The Importance of Data Skepticism – Hate crimes did not rise 17 percent in one year.

The video embeded here by Johan Norberg caught my attention with the title “skewed crime reporting” which I read as “skewed data reporting.” Comparing 2016 and 2017 Department of justice statistics on hate crime, that hate crimes rose 17% in one year. This is reported in the Washington Post, AP news, Vox.com, NBCnews, and the NY Times (and those were only the first 6 hits in my Google search on ‘hate crimes up 17%.’ The Hill.com reported that it was the third year in a row that hate crimes had increased.

Seventeen percent! That is a huge increase and since this is now two back to back increases that seems to say that there is something very wrong these days. One may reasonably expect the data in 2018 to again show an increase. Three years in a row, then possibly four? What are we to do?
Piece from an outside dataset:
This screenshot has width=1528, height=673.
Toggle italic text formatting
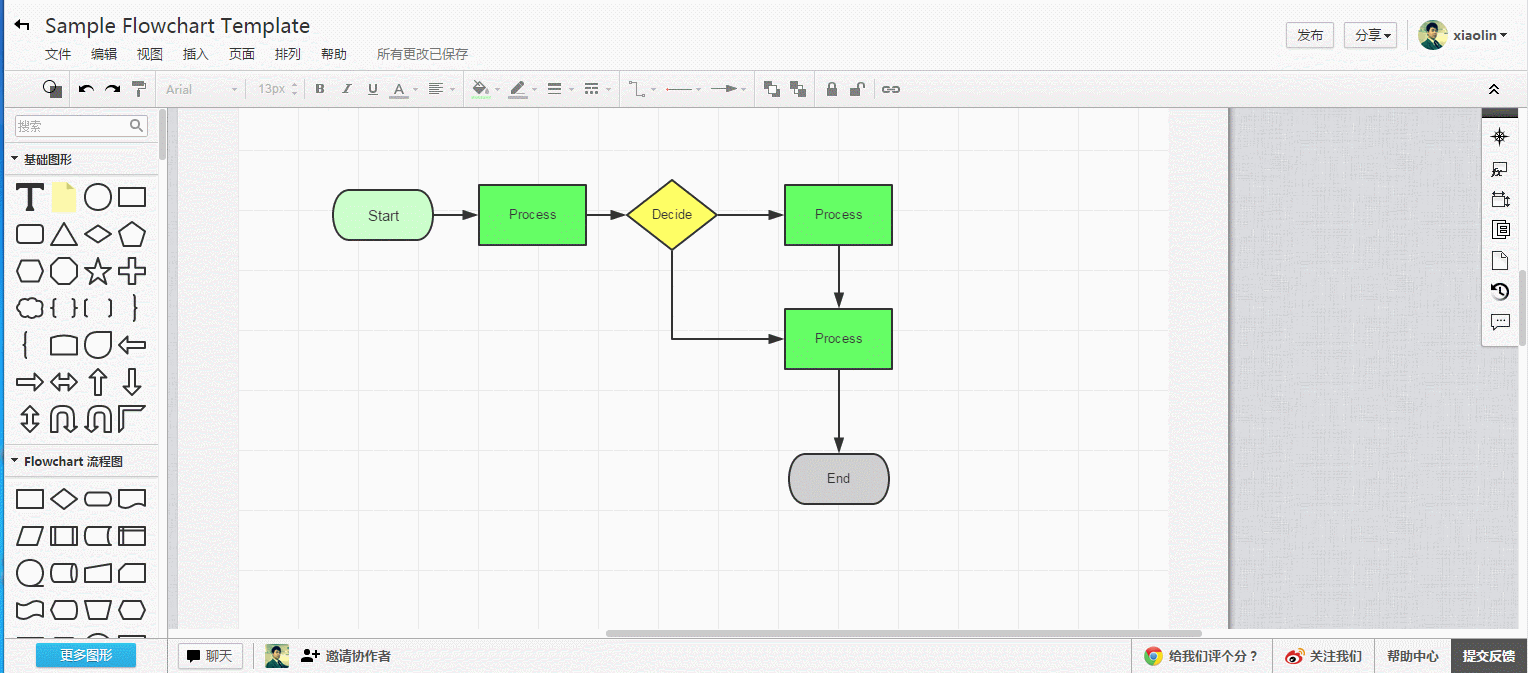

Well we can start by not comparing Apples to Oranges

All economics students are taught in their data courses and I hope all who dabble in data analysis and data science are as well, to understand the data generating process (DGP) of the data? What is it and how reliable is it. One would think it is great and useful data because is seems comprehensive and is government data published by the Department of Justice data on the fbi.gov website at 2017 Hate Crime Statistics and 2016 Hate Crime Statistics. It’s governmental data, we do not have to be concerned, correct? In this case there is every reason to be skeptical. See first two paragraphs by the FBI UCR Hate Crime Summary, specifically the changing base of the numbers and the non estimation of hate crimes in an area that does not report. I was rejoicing in the fact that the FBI did not quote the 17% increase, but was disappointed to find that they did. I now hope it was not the careful data professionals, but the misinterpretation of a press officer. Why disappointed? Read on.

I learned my data / statistical skepticism from a 1954 book by Darrell Huff called How to Lie with Statistics and have required it in nearly every data class I have taught. So simple, and so devious, most are simple misrepresentation of the facts. You can’t have your own facts, but your manipulation or interpretation may be nonfactual and faulty. In the data course in which I taught last fall I required a free download by Cathy O’Neil On Being a Data Skeptic. And there are other fine resources, but to have my students first distrust anything about data is quite the goal.

Cathy O’Neil’s author page can be found here. To hear about her book Weapons of Math Destruction, listen in to her conversation with Russ Roberts (@econtalker) at Econ Talk.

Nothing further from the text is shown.